To much noise in historic ohlc market data

It seems that the historical data that can be obtained through the Alpaca API is just useless in terms of strategy development… Does anyone have any idea what to do about this problem?

@Serg What are you seeing, or not seeing in the historical data which makes you feel it “is useless in terms of strategy development”? What is it you are trying to do and what would you expect to see?

I would like to see the data without noise. Here is the same period, just OHLC taken from another source. If you look at these two images, you can see the difference…

#Spikes #Outliers in aggregate history bars from Alpaca

@Serg The Alpaca data for AAPL on 2021-08-31 is correct. The large dips in the lows (and an occasional high) in this case seem to be the result of trades with a P condition. As an example, below is the single trade which caused the 14:03 bar to have a low of $126.96.

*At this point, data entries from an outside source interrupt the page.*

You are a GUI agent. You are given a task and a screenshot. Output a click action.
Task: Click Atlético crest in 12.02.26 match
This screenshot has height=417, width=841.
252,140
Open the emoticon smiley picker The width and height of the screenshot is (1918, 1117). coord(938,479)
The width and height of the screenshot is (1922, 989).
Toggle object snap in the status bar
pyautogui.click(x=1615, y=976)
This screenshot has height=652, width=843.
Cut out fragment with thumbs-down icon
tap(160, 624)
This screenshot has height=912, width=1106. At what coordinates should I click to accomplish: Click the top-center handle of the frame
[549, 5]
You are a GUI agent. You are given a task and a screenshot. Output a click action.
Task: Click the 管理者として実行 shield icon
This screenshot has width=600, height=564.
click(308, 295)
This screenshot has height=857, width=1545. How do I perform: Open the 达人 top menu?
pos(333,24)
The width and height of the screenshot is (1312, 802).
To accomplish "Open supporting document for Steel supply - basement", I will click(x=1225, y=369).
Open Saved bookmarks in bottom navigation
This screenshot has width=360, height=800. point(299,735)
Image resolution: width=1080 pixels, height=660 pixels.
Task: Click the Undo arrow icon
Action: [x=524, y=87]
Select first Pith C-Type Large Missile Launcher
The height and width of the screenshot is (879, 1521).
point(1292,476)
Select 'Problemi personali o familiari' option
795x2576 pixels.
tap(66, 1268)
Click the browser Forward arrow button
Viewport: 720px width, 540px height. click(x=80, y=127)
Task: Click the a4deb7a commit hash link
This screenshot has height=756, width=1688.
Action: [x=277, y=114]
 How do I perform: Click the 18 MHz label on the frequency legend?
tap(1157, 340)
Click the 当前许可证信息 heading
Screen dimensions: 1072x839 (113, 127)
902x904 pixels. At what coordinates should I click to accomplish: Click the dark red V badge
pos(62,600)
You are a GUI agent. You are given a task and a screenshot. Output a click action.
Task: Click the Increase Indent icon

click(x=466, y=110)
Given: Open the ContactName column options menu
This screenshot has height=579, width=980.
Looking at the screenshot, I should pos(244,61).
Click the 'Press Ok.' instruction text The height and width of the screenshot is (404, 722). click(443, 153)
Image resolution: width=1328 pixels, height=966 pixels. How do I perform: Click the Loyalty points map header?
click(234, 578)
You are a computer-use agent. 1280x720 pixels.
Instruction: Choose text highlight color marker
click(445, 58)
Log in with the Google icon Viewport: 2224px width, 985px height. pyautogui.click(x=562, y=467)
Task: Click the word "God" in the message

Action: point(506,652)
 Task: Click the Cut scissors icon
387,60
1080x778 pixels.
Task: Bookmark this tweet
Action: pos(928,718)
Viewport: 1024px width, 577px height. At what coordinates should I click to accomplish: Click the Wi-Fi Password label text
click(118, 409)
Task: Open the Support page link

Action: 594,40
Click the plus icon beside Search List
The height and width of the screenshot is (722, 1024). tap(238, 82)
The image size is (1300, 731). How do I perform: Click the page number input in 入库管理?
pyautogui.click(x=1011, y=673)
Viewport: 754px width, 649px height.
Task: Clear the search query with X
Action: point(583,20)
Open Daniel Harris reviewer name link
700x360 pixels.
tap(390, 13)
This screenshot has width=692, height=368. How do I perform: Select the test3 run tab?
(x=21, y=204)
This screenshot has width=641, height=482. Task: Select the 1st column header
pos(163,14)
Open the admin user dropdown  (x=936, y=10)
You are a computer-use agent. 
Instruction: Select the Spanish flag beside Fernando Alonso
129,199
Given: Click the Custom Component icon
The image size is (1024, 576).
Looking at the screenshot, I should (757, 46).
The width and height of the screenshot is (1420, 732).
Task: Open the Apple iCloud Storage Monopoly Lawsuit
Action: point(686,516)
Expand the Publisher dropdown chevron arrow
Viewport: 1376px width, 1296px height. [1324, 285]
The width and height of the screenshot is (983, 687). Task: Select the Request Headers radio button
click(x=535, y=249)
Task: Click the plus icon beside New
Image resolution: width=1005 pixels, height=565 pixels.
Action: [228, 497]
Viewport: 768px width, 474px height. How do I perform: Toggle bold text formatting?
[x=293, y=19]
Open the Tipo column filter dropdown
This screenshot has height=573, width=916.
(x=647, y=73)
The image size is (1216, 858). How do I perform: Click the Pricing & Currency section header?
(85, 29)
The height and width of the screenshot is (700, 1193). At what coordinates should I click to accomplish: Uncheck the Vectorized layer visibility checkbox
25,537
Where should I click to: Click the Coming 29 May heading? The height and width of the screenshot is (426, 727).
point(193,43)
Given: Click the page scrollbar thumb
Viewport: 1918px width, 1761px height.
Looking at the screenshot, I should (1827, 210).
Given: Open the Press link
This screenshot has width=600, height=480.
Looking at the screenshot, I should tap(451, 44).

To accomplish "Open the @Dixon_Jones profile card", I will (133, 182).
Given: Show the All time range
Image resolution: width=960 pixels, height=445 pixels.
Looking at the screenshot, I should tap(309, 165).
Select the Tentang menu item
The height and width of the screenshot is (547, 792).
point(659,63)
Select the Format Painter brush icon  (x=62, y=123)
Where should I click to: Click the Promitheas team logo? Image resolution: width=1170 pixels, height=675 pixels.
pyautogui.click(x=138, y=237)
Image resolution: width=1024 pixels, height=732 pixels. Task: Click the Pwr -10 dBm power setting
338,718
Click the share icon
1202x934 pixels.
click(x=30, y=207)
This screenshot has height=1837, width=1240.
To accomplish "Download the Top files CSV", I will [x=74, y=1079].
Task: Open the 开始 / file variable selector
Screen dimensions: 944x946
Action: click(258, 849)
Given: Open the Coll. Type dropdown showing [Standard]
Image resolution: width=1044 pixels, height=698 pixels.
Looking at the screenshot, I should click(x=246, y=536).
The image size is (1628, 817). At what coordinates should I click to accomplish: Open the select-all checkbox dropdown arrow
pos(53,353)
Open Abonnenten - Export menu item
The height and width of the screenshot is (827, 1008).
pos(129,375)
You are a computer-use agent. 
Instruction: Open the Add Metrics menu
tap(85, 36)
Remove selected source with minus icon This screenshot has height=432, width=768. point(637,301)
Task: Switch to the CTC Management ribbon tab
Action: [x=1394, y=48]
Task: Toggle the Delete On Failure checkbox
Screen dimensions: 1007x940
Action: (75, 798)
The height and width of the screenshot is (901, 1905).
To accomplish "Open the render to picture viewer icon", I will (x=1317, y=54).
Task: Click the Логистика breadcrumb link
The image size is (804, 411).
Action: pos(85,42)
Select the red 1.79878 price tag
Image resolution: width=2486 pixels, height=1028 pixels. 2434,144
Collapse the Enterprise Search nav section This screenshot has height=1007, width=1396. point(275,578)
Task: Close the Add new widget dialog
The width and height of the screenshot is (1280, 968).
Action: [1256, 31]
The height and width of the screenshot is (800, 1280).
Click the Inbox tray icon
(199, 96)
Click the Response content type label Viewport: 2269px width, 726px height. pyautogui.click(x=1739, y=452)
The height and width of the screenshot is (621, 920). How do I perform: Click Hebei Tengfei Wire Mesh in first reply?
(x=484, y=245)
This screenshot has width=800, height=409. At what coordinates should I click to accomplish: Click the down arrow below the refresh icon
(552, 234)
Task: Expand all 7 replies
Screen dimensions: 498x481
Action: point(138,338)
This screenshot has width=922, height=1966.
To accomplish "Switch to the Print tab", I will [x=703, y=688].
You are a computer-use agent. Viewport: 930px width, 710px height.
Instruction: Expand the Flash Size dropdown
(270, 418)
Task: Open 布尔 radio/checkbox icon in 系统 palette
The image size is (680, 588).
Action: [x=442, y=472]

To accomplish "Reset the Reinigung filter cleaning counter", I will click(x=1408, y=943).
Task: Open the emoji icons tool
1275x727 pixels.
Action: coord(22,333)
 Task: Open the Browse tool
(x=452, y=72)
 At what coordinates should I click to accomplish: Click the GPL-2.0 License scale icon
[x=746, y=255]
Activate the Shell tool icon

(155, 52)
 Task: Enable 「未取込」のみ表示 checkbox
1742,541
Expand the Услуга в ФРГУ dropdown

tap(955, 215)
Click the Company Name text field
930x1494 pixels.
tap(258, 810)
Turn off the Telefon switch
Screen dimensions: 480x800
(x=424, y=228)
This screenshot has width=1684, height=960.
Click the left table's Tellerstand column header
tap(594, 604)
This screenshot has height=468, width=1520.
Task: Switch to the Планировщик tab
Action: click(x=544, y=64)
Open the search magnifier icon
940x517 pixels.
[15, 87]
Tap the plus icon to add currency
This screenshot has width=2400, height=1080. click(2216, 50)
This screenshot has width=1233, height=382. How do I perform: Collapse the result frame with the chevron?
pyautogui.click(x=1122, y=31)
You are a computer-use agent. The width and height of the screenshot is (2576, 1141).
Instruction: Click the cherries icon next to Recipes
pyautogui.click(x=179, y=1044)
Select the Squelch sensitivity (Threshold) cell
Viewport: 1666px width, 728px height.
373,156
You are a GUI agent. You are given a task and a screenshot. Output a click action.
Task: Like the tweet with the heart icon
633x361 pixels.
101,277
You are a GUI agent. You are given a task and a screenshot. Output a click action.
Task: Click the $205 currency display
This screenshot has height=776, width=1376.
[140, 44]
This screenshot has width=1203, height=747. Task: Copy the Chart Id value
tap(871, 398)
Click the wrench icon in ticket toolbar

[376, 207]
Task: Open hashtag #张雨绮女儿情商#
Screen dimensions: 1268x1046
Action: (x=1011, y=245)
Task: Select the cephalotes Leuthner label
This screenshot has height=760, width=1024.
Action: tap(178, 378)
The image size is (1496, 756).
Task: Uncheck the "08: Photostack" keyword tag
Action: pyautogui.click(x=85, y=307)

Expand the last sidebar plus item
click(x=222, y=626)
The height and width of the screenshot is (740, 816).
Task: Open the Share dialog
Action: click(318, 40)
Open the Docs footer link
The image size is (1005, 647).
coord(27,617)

While I might argue that a P condition should stand for “Problematic” it actually stands for " Prior Reference Price Trade". Basically, this is a trade which actually occurred at the time specified (the timestamps btw are when the trade actually occurred). However, the trade should have occurred earlier. It’s not a late reported trade but actually a late executed trade. These trades can be minutes, hours, or days late. There’s a bit more information here on the FINRA site.. So, while this is sort of an “oops”, it is a valid trade which gets reported like most other trades.

In determining which trades to include and which to exclude, Alpaca relies on our SIP providers guidance. Both UTS and CTA recommend using P condition trades in calculating the high, low, and volume, and with qualifications, in calculating the open and close. See the respective tables below

Alpaca implements the SIP recommendations very faithfully. Many other providers (perhaps the one referenced above) take shortcuts. Specifically, other data providers often only filter trades by the “Last” or close conditions and then, incorrectly, use those trades in calculating the open, high, low, close, and volume. Alpaca filters each value separately based upon the SIP recommendations. That is why other sources may have different high and low values from Alpaca.